実際にゲームスペースを用いて、負荷の高い3Dによる対戦ゲームをいくつかプレイしてみましたが、動作がカクつくことがないのはもちろんのこと、操作もスムーズで、本体がストレスを感じるほど熱くなることもありませんでした。本体に厚みがある分ホールド感も良く、ゲームを楽しむ上ではよいパフォーマンスを発揮してくれそうです。

カメラに強くこだわる人に魅力的な1台

そしてもう1つ、OPPOといえば忘れてはいけないのが、独自の急速充電システム「VOOC 」です。Reno 10x Zoomは4,065mAhという大容量のバッテリーを搭載していますが、専用のACアダプターを用いた「VOOC 3.0」で、30分で約50%、80分でフル充電ができるという驚異的な急速充電を実現するとのこと。実際に使ってみてもバッテリーがなかなか減らず長時間ハードに利用しても安心感がありますし、充電スピードの速さにも驚きがあります。

ただ一方で、急速充電重視のためかワイヤレス充電に対応していないのは残念なところ。最近はワイヤレス充電に対応する機種が増え、対応する充電器も増えているだけに、急速充電だけでなく充電手段の幅の広さにも力を入れて欲しいところです。

Reno 10x Zoomは非常に高いパフォーマンスを備えており、特にカメラに強いこだわりを持つ人には魅力的な端末だといえます。7月3日から予約を開始し、7月12日に発売。

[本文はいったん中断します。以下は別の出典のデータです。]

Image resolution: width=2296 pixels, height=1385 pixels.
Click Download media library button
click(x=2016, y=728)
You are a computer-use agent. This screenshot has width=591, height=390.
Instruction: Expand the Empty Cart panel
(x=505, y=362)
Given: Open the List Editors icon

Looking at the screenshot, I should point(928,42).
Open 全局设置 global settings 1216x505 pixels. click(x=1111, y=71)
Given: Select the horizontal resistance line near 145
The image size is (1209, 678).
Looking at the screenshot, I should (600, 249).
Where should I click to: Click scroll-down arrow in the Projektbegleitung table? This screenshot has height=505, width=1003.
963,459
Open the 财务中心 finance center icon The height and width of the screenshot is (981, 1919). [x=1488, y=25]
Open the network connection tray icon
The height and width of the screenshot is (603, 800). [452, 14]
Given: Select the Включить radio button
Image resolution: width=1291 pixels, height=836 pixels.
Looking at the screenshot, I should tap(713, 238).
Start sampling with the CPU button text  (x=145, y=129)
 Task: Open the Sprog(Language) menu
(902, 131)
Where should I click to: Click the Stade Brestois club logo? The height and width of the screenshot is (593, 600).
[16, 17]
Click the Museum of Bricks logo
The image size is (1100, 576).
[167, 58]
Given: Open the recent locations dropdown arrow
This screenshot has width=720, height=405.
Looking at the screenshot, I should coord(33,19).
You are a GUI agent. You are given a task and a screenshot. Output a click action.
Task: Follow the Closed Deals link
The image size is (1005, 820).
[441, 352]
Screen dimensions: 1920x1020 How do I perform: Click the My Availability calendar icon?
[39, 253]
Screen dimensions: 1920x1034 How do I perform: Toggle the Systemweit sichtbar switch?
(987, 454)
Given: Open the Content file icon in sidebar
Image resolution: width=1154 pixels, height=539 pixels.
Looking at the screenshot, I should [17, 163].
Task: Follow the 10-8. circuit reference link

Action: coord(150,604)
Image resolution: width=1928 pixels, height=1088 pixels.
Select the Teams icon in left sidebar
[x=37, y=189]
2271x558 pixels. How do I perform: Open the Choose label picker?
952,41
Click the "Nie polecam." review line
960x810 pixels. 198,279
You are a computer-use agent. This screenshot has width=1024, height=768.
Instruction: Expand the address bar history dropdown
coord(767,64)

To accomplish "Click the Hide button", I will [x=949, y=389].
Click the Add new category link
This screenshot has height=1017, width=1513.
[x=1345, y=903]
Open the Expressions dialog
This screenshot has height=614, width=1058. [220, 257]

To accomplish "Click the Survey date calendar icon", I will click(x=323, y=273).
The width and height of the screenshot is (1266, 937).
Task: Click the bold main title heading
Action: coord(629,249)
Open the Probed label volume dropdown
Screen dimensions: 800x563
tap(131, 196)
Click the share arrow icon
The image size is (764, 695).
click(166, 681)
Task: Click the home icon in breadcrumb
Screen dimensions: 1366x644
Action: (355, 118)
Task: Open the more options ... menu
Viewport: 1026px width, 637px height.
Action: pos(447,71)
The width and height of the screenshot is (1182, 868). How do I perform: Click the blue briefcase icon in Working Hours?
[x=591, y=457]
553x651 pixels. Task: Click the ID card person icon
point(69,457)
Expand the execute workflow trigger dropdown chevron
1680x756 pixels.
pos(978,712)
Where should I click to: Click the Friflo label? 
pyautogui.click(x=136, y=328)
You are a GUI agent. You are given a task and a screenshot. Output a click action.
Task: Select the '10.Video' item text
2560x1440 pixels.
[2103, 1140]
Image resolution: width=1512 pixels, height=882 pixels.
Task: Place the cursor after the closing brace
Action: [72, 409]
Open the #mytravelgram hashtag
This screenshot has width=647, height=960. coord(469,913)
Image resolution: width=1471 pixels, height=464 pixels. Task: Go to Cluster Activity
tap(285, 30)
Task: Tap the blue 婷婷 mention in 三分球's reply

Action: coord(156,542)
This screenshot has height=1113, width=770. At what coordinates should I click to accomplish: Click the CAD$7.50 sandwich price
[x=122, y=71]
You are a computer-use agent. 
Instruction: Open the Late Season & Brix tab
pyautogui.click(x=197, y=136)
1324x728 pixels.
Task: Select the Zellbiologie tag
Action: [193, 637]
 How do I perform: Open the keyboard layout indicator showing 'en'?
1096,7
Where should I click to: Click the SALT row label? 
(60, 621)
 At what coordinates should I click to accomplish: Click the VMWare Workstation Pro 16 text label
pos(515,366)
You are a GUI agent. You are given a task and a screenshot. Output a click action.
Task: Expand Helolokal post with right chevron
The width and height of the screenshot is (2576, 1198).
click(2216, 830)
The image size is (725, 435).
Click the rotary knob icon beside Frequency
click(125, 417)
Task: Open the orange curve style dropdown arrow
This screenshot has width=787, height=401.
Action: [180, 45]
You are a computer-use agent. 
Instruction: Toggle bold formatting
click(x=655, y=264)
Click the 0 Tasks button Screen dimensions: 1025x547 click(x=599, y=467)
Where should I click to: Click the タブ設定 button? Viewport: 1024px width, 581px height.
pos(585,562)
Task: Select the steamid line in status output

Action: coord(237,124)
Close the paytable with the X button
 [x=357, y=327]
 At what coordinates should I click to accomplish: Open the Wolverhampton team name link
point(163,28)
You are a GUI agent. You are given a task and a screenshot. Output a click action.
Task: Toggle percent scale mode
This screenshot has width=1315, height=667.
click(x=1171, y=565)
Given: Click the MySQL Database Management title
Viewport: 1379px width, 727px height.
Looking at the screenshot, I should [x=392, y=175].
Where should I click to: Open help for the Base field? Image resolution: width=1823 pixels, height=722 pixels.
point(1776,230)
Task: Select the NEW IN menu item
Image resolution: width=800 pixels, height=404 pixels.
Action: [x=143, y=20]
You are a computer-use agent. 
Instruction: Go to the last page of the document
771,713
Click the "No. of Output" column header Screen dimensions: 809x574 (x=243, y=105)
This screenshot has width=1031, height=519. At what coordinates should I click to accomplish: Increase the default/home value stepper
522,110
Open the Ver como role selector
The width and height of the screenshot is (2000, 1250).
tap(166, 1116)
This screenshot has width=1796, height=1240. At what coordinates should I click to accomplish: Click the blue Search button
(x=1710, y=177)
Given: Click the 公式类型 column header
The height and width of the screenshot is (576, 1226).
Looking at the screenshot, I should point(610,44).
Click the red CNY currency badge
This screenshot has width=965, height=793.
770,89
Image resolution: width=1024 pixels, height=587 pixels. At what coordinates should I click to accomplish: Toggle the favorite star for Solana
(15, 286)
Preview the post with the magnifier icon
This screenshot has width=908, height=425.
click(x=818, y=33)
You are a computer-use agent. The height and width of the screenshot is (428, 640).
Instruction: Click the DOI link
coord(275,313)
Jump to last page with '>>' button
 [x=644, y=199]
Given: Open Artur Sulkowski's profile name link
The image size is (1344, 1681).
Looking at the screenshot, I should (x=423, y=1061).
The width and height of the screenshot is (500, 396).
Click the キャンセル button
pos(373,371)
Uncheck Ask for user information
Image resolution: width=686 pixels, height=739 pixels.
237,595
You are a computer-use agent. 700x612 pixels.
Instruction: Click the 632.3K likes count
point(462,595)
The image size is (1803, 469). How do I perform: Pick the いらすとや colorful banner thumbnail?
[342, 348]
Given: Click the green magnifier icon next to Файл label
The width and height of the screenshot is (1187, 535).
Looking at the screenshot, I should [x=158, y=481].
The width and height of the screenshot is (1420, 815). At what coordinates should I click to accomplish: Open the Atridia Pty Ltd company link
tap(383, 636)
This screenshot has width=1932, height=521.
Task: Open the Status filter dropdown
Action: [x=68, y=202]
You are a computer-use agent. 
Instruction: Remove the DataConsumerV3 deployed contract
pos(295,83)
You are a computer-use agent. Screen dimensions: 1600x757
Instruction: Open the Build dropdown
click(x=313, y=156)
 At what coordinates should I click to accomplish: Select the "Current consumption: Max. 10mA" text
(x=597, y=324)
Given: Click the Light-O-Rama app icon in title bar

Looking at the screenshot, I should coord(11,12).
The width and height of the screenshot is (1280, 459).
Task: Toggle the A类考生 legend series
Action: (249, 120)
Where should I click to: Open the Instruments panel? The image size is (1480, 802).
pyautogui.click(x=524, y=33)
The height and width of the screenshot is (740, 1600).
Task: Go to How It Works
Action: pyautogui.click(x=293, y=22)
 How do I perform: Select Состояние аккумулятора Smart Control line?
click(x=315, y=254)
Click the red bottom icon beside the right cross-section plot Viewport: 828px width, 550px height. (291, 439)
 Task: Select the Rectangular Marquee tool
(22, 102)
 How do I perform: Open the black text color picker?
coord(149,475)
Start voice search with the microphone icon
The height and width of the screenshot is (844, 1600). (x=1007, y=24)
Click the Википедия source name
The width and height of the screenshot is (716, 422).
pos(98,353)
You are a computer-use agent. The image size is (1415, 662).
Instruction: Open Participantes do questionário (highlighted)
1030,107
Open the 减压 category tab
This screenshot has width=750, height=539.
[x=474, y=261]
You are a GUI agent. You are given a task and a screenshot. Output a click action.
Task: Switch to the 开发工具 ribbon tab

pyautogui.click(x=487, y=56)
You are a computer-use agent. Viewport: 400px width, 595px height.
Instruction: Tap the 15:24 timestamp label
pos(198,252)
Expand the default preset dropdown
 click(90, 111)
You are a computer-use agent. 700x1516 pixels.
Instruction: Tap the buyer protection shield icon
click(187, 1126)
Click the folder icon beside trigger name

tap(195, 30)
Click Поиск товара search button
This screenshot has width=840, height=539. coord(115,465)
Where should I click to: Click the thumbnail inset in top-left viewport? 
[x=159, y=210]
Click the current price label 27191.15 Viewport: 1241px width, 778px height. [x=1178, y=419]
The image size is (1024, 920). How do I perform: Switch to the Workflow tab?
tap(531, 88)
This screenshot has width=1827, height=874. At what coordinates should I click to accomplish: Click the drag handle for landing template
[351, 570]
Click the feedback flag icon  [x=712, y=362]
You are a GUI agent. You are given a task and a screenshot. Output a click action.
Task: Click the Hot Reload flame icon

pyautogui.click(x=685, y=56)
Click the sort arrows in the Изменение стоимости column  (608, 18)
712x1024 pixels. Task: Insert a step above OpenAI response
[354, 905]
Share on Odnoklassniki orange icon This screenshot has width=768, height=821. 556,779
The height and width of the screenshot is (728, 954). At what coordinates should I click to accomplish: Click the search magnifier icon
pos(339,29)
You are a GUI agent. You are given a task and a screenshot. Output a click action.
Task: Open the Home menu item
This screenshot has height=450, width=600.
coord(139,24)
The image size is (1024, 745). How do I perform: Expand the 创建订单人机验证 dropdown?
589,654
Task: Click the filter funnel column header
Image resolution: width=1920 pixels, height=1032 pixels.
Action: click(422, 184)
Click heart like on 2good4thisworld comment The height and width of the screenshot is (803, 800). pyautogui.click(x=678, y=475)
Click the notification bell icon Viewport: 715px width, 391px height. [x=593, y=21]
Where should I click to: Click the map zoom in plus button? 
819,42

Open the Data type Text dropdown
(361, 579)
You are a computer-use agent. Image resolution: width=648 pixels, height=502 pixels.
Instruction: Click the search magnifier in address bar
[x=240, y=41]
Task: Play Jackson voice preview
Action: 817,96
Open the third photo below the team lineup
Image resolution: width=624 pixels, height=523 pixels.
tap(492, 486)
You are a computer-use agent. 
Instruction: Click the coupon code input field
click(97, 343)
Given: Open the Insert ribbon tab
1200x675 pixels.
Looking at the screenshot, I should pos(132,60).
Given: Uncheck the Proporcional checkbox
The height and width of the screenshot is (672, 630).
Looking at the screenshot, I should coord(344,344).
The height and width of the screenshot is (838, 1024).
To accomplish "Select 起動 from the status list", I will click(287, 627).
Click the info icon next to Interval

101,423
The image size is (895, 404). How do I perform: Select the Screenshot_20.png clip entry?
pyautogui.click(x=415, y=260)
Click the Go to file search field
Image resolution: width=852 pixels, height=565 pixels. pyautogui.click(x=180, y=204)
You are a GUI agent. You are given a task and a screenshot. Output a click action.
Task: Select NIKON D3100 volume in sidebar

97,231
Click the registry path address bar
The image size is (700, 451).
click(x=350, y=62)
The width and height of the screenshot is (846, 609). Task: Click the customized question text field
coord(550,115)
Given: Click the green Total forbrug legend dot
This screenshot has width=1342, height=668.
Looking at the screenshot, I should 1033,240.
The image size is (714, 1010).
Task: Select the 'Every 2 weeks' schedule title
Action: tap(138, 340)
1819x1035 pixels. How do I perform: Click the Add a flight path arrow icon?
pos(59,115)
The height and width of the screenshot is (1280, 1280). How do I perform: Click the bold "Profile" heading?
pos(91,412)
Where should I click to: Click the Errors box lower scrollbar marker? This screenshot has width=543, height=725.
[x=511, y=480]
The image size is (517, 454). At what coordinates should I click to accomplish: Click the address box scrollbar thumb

価格は税別99,880円となっています。

日常使いのスマートフォンとしては厚さと重さがやや気になるところですが、逆にゲームを楽しみたい人にとっては、それがバランスのよい仕上がりになっているとも感じました。カメラやゲームなどに高いパフォーマンスを求める人なら、ぜひ手にしたいスマートフォンだといえるでしょう。